É verdadeiramente inacreditável o estado a que Portugal chegou, no que respeita à grosseira incompetência de quem governa ou se propõe governar. É verdadeiramente lastimoso termos um Presidente da República que ignora princípios absolutamente básicos da nossa Constituição Fiscal. E é verdadeiramente assustador que tenhamos um Tribunal Constitucional que não faz melhor do que uns, nem do que o outro.
A Lei do Enquadramento Orçamental, consagra o princípio da não consignação de receitas (art. 7.º/1), proibindo a afectação do produto de quaisquer receitas à cobertura de despesas pré-determinadas. Decorre deste princípio que “as diversas receitas orçamentais devem fundir-se numa massa única de recursos que, sem qualquer distinção, serve para financiar o conjunto das despesas inscritas no orçamento”. Este princípio, assume relevo constitucional, na medida em que “ a cedência à consignação de receitas, com ligação de vários impostos a despesas específicas, acabaria por levar a que, tendencialmente, grupos particulares de contribuintes financiassem determinadas categorias de despesas” , o que choca com valores e princípios constitucionais que informam o Estado de direito democrático, como sejam a democracia económica, social e cultural, a universalidade, a igualdade, a capacidade contributiva, a coerência e a racionalidade.
Um dos casos em que a Lei do Enquadramento Orçamental admite a consignação, é o das receitas afectas ao financiamento da segurança social e dos seus diferentes subsistemas, nos termos legais (art.º 7º / 1/ al. c)). Esta, sem embargo, é norma excepcional, sempre sujeita a interpretação restritiva. O espírito da norma excepcional, é o de admitir que os cidadãos no activo, através de contribuições especialmente criadas para esse efeito, financiem o sistema e os diversos subsistemas de segurança social, atendendo à previsível hipótese de beneficiarem, eles próprios, da protecção desses sistemas e subsistemas quando estiverem em situação de reforma ou aposentação. Ou seja, a Lei do Enquadramento Orçamental não admite a consignação da receita de quaisquer impostos ao financiamento da segurança social, permitindo-a quando seja estabelecido um nexo contribuinte/beneficiário e proibindo-a, em contrário.
A conclusão torna-se óbvia: A criação de um novo imposto sobre as heranças acima de 1 milhão de euros (200.000 contos), cujo “produto” servirá para financiar a Segurança Social, viola o princípio da não-consignação, na medida em que tal imposto poderá ser cobrado, desde logo, a quem dela não beneficie, mas sobretudo (ou o mais das vezes), sem que exista o referido nexo contribuinte/beneficiário sempre que o sujeito passivo do imposto esteja já em situação de reforma/aposentação.

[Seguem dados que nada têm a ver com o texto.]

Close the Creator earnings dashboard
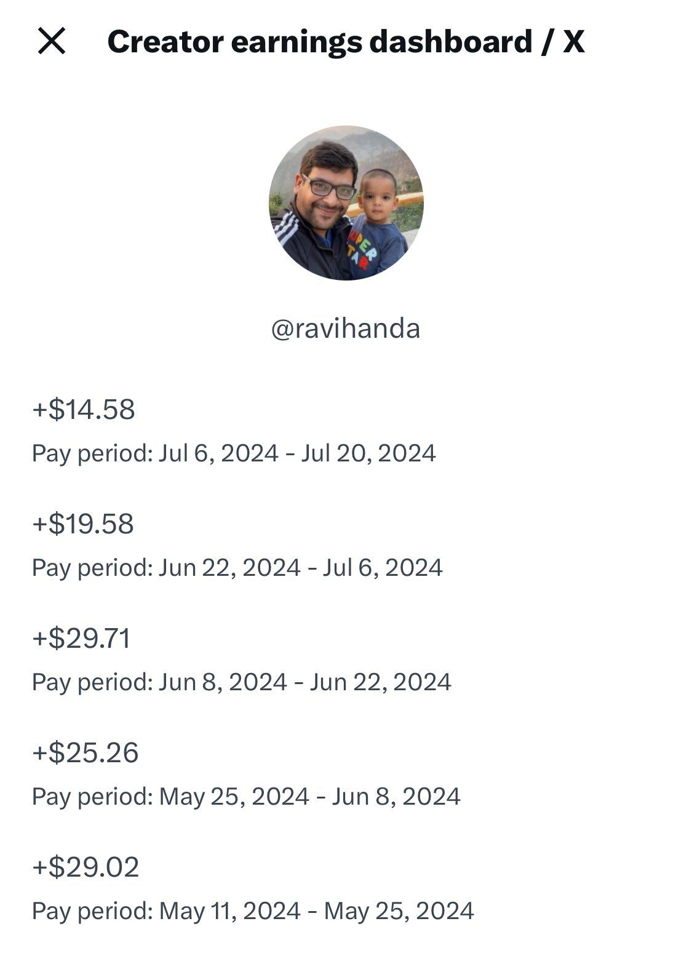Image resolution: width=692 pixels, height=956 pixels. tap(52, 42)
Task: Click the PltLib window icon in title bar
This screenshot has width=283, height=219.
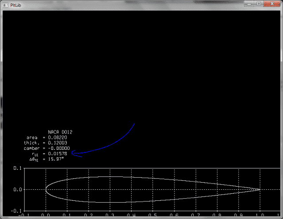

A crítica é, pois, de todo em todo, igual à que afectou a Contribuição Especial de Solidariedade, que impõe (com a agravada violação do princípio da “impostos de classe”, nesse caso) um novo imposto (em violação do princípio da unidade da tributação do rendimento) que recai sobre todas as prestações pecuniárias vitalícias, independentemente da sua razão de ser e da sua natureza pública ou privada.